» **QUESTIONS TO ANSWER**:
**a)** According to the excerpt on energy companies' biomass sustainability reports, what radius around the plant does the local supply chain level typically cover?
**b)** From the excerpt on energy companies' biomass sustainability reports, extract the passage starting with "Template for data" and going on through "MS Excel Spreadsheet.".

» **EXCERPT**:
⟨
Table 4 Company names, websites and references to annual reports for energy companies submitting sustainability reports to demonstrate compliance with the IA. Presence or absence of an “x” indicates whether a company published a report for that year’s solid biomass sourcing

Template for data compilation

We have designed a template for synthesis of the information from the submitted reports of the 17 energy companies (Table 5). The compiled information includes 16 variables. During data compilation, we have translated data from the reports into English. All data from the reports is included in the Additional file 1 as an MS Excel Spreadsheet.

Table 5 Information categories, variables and their units or the value they can take

The reports do not always present data in a consistent form, e.g. some companies report biomass sourcing as a percentage of total sourcing and other report everything in volumes. This has led to small rounding errors in the dataset. Similarly, missing data in the Additional file 1 indicates that data was not published or available from the reports.

Supply chains

The sustainability report’s information about country of origin was used to classify supply chains into different, but somewhat, overlapping categories: global, European, regional and local. We use the term “supply chain levels” to refer to these different geographical scales. Global level is sourcing from outside Europe, while European level covers countries in continental Europe. Regional level covers countries around the Baltic Sea, and local is the area around the CHP or heating plant, typically within a radius of about 50–100 km from the plant.

Unit conversions

In some instances, we have converted between energy and mass units for biomass. This was done based on conversion values used by official Danish Statistics for energy content (wood chips: 9.3 GJ metric tonne−1, wood pellets: 17.5 GJ metric tonne−1, wood waste: 14.7 GJ metric tonne−1 and firewood: 16.1 GJ metric tonnes−1 [28,29,30,31].
⟩
» **STORED DATA**:
⟨
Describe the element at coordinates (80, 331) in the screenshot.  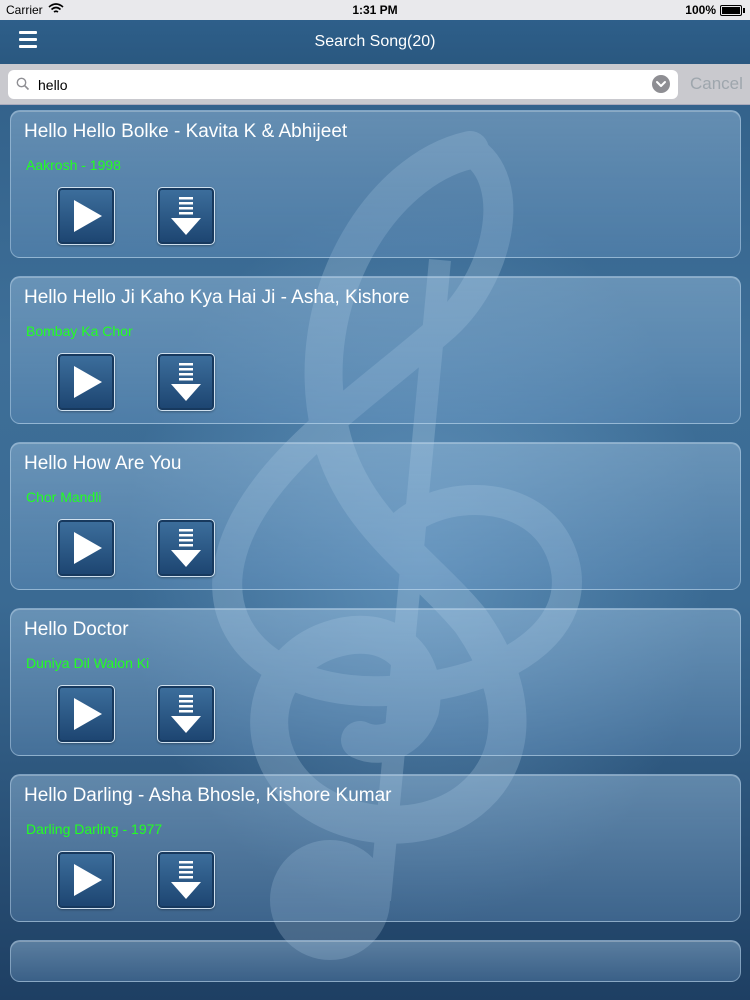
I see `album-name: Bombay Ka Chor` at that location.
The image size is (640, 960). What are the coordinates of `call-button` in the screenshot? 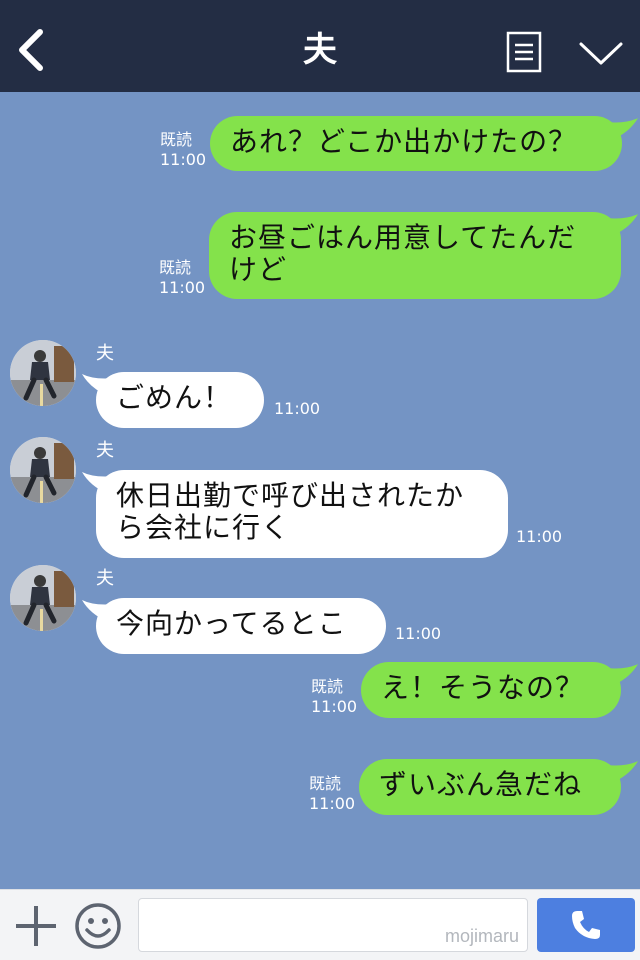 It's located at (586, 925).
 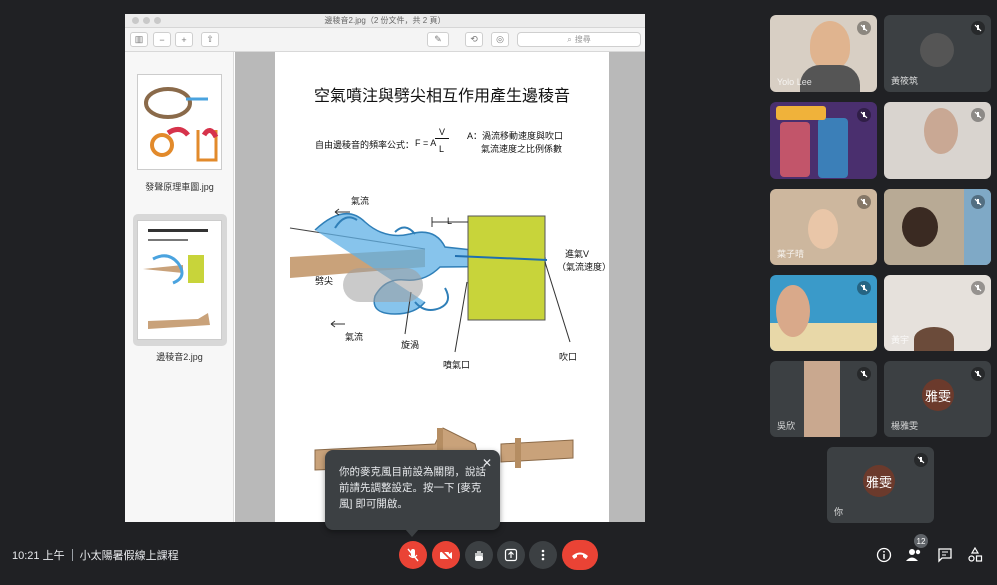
⟩
» **OUTPUTS FOR THE TASKS**:
**a)** About 50–100 km from the plant.

**b)**
Template for data compilation

We have designed a template for synthesis of the information from the submitted reports of the 17 energy companies (Table 5). The compiled information includes 16 variables. During data compilation, we have translated data from the reports into English. All data from the reports is included in the Additional file 1 as an MS Excel Spreadsheet.